>> Begin Document
# BBC World Service- The Port Said Tragedy



## aykalam (Apr 12, 2010)

With eye witness accounts

BBC - BBC World Service Programmes - World Football, The Port Said Tragedy: Who's to blame?


----------



## MaidenScotland (Jun 6, 2009)

I tried to watch this but it wasn't on. I partly listened to the radio broadcast but will do so properly later on today.

Sunday... just heard on the news that FC.. Port Said is being suspended because of the deaths.

Lets pray that it will not bring more riots of protest.


----------



## aykalam (Apr 12, 2010)

MaidenScotland said:


> I tried to watch this but it wasn't on. I partly listened to the radio broadcast but will do so properly later on today.
> 
> Sunday... just heard on the news that FC.. Port Said is being suspended because of the deaths.
> 
> Lets pray that it will not bring more riots of protest.


you won't be able to watch it, this is a radio program. 

I was under the impression that the entire league had been cancelled in Egypt, not just the teams involved :confused2:

and as I was typing this I read this headline: Clashes as Egypt bans al-Masry football club

Clashes as Egypt bans al-Masry football club - Middle East - Al Jazeera English


----------



## aykalam (Apr 12, 2010)

BBC: 13 year old boy killed in clashes in Port Said


----------
>> End Document
>> Begin Records supplied
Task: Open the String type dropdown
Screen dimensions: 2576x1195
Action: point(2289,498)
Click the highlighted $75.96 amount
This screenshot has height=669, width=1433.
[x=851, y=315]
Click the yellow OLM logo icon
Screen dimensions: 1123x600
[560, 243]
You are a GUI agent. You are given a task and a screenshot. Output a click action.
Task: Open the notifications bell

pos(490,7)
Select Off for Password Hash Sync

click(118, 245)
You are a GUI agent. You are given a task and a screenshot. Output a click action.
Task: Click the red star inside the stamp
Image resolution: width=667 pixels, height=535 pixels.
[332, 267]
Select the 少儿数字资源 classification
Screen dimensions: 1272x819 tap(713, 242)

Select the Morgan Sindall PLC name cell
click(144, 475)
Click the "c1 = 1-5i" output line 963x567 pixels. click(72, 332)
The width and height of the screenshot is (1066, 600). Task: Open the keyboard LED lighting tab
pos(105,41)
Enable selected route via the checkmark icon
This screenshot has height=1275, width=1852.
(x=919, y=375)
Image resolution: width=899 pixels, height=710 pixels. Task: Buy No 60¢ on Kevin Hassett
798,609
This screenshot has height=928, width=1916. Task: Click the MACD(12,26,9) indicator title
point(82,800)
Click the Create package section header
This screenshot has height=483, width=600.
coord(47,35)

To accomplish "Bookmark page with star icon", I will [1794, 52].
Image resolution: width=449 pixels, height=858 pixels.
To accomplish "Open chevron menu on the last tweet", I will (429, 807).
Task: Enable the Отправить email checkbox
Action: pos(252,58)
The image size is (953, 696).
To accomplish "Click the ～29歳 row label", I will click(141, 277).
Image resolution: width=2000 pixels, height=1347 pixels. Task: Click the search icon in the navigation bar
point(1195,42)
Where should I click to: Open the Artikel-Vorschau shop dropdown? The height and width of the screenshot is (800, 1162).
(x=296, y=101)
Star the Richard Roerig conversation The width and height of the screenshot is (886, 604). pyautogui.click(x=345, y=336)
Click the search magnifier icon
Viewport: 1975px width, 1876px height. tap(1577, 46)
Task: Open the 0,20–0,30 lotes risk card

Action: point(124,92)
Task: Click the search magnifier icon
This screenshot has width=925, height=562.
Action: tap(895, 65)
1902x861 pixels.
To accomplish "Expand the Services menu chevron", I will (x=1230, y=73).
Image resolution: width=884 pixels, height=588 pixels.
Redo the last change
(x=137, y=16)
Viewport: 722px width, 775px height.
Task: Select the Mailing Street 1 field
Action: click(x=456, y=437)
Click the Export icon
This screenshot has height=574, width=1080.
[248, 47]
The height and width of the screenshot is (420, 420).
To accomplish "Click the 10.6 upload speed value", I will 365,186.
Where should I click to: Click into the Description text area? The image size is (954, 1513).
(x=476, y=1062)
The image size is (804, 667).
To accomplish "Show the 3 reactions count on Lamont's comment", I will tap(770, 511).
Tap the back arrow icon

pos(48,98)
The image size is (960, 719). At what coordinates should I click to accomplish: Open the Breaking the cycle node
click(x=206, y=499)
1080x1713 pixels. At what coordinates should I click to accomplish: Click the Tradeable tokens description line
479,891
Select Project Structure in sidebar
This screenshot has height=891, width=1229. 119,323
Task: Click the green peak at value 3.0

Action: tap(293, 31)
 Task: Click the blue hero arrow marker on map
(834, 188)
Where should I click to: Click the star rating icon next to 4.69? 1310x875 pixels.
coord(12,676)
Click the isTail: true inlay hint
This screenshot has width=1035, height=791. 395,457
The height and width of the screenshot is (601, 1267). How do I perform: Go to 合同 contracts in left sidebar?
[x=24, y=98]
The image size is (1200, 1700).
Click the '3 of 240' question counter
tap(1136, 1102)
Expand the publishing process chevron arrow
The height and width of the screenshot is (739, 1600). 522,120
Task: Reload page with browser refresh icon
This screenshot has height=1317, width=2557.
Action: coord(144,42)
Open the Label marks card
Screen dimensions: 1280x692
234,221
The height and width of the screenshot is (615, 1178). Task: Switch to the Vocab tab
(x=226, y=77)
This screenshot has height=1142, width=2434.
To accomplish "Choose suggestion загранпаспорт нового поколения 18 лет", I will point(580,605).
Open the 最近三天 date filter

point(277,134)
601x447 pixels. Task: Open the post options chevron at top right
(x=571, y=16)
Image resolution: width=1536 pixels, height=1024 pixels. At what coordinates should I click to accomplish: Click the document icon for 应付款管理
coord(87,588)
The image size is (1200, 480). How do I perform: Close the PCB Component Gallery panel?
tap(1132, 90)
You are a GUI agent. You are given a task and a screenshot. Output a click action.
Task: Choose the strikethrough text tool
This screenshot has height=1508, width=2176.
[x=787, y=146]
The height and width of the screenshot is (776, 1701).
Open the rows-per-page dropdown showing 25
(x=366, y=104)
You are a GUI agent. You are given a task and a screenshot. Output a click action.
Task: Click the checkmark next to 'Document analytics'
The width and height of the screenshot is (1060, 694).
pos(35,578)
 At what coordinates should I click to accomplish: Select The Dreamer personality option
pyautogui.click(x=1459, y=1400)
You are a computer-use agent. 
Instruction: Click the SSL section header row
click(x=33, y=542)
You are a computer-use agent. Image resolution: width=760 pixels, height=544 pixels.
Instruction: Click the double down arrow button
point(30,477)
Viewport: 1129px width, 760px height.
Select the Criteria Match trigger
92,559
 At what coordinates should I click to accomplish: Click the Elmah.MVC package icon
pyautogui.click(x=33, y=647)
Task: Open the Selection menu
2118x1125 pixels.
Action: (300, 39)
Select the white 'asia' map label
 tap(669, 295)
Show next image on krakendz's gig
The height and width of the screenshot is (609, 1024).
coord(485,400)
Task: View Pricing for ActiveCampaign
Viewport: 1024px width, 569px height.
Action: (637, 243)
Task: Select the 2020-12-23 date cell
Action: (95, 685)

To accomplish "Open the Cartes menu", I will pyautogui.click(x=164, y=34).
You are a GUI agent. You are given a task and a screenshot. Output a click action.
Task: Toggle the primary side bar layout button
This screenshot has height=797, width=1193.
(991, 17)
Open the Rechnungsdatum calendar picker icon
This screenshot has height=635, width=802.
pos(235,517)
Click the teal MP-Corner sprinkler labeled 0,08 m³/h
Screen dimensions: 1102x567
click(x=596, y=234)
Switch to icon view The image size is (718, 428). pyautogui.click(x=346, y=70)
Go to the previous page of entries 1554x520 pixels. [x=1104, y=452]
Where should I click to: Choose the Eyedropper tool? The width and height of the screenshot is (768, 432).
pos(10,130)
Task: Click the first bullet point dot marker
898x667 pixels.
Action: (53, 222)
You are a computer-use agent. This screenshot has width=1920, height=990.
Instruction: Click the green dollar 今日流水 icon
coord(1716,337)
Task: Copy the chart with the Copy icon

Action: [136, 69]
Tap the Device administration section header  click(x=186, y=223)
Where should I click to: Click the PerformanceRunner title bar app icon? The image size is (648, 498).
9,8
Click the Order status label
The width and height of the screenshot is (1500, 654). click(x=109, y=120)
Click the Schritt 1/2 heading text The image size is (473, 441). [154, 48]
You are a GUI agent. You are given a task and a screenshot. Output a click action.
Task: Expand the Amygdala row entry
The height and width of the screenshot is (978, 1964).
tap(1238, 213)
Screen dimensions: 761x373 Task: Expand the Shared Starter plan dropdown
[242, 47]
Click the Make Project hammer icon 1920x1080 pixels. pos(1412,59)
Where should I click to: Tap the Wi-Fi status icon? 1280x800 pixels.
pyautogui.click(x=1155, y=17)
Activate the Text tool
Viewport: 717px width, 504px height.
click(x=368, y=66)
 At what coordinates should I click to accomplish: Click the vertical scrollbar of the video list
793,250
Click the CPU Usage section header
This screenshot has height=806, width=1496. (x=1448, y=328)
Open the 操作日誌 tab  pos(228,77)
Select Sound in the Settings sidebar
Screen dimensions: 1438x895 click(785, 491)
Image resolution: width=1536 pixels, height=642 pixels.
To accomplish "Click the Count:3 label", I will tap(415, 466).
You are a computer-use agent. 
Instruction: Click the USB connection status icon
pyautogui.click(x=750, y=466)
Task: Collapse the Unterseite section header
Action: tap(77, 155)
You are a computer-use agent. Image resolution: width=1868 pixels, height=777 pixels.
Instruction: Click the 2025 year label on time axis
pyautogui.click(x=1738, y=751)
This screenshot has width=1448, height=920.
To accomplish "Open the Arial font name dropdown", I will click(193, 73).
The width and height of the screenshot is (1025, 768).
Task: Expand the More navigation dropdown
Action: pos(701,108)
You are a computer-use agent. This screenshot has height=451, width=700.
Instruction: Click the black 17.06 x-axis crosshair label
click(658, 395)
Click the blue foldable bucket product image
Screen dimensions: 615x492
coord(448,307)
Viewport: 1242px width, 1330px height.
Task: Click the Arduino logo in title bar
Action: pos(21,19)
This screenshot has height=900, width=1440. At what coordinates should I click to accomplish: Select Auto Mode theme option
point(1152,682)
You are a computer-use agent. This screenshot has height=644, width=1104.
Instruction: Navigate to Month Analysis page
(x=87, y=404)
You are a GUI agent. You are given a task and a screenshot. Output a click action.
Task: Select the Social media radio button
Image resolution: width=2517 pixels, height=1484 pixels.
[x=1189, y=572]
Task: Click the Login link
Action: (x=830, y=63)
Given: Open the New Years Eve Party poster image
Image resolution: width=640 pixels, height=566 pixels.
>> End Records supplied
Given problem A:
Please extract the part of the Port Said thread from "With eye witness" to "(Jun 6, 2009)", copying it word for word.
Given problem B:
In the Port Said thread, what headline did aykalam read while typing a reply?
The data comes from a separate source unrelated to the Port Said thread.

Exercise solution A:
With eye witness accounts

BBC - BBC World Service Programmes - World Football, The Port Said Tragedy: Who's to blame?


----------



## MaidenScotland (Jun 6, 2009)

Exercise solution B:
Clashes as Egypt bans al-Masry football club